The use of these bowls has often been the subject of speculations. At one point, it was widely believed that they were made to process yogurt but there is no actual evidence that this was the case. The name ‘milk bowl’ is progressively being dropped because it is misleading as the use of these bowls is still unknown. They were exported in quite large quantities, but we do not even know if it was for their contents or as the bowls themselves.

I think it is interesting that we have so little information about a type of object that can be found in many different archaeological museums all over the world and is generally this widespread. Also, it isn’t like there are no studies about these bowls; there is just no consensus that has been reached yet.

Unicorn stamp seal

Image courtesy of the Metropolitan Museum of Art

This steatite seal from the Indus Valley dates back to between 2600 and 1900 BCE. I got acquainted with this type of seals last year while doing my MA because I had to work on a portfolio that included a similar seal. But before I share some fun facts about them with you, let me remind you that seals had an important administrative function in antiquity. They were used to mark and to close off things (you would press them in hot wax or clay and it would imprint the design on it).

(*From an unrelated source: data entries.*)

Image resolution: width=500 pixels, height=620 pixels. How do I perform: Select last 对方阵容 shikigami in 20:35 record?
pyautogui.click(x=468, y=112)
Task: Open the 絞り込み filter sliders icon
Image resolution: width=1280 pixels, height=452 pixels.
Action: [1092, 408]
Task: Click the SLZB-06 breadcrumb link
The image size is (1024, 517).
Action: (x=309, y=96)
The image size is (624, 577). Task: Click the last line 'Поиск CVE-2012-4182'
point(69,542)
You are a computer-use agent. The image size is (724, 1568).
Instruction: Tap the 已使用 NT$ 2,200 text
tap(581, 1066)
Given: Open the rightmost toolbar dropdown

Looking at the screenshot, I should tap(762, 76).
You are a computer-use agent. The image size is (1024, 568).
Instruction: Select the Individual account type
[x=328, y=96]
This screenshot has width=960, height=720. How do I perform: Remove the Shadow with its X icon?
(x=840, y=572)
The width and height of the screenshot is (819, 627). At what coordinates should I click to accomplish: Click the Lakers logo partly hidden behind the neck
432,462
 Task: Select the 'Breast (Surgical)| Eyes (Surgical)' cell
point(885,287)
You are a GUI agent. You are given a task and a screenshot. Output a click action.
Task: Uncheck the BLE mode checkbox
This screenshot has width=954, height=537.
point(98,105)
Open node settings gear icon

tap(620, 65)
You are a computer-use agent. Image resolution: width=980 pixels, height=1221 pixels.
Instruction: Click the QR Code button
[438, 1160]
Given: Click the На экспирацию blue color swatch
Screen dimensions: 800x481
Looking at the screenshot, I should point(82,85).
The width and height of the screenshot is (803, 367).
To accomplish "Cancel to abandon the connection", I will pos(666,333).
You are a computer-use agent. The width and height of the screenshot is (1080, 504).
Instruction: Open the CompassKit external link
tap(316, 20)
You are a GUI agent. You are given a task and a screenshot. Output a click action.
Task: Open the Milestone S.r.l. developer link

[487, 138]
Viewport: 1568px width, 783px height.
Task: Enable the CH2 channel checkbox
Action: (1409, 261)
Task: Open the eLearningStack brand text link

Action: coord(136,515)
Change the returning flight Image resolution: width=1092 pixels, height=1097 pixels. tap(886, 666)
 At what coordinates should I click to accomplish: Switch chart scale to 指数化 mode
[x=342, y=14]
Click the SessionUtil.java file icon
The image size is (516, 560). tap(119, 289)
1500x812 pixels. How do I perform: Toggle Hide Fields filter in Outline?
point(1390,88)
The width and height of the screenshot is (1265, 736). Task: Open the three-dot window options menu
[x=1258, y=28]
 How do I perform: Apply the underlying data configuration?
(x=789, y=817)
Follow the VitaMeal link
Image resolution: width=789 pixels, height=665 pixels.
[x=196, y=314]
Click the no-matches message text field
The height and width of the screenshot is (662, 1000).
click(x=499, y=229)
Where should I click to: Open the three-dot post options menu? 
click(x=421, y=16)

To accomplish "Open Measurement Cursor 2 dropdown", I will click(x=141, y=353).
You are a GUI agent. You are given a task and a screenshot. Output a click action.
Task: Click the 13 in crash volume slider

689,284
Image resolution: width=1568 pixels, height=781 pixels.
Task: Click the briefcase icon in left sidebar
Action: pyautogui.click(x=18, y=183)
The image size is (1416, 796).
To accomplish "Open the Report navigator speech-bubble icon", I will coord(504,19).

So this seal has a representation of a unicorn. At Mohenjodaro, a major Indus Valley site, 75% of the excavated seals represented animals, and the vast majority of those were unicorns. Some scholars believe that the animals represent different social statuses. That little motif next to the unicorn is very common as well, and is considered to be an offering table. Almost all the Indus Valley seals also have writing on them, but unfortunately the language is still undecipherable.

I’d like to come back to the unicorn motif for a bit. It’s the only mythical creature represented on seals from this civilization; but mythical animals are not uncommon in any sort of iconography from the majority of cultures around the world. I find them interesting because they’re usually combinations of actual animals and it always made me wonder what makes people select specific features from specific animals to create hybrids out of them. Research interests anyone?

Anyway you can see this seal at the Met in New York (stay tuned for the review). I am trying my best to also promote smaller museums; but I also give a lot of importance to the aesthetics of this blog, and this is why you often see objects from major museums. The smaller ones don’t always have an accessible online catalog with HD pictures, and a lot of research goes into every post on this blog so I’m not taking the easy solution here. For example, I know that there is an important collection of Indus Valley seals at the New Delhi National Museum so go check it out if you happen to be around there.

The Standard of Ur

Image courtesy of the British Museum

I figured for my first post I would pick an object that’s special to me since it’s one of the first wow factor objects I’ve been introduced to in an archaeology class. It also helped that I’ve seen it for real at the British Museum where it’s exhibited and it’s actually smaller than I thought it would be (approximately the size of a shoe box if you want to get an idea).

It’s made of lapis lazuli with shell, which makes it pretty fancy but like many other archaeological objects, it doesn’t have a clear function. The two main sides of it have representations of processions, one in time of peace (the one shown in the picture) and the other in war time (which you can check out here).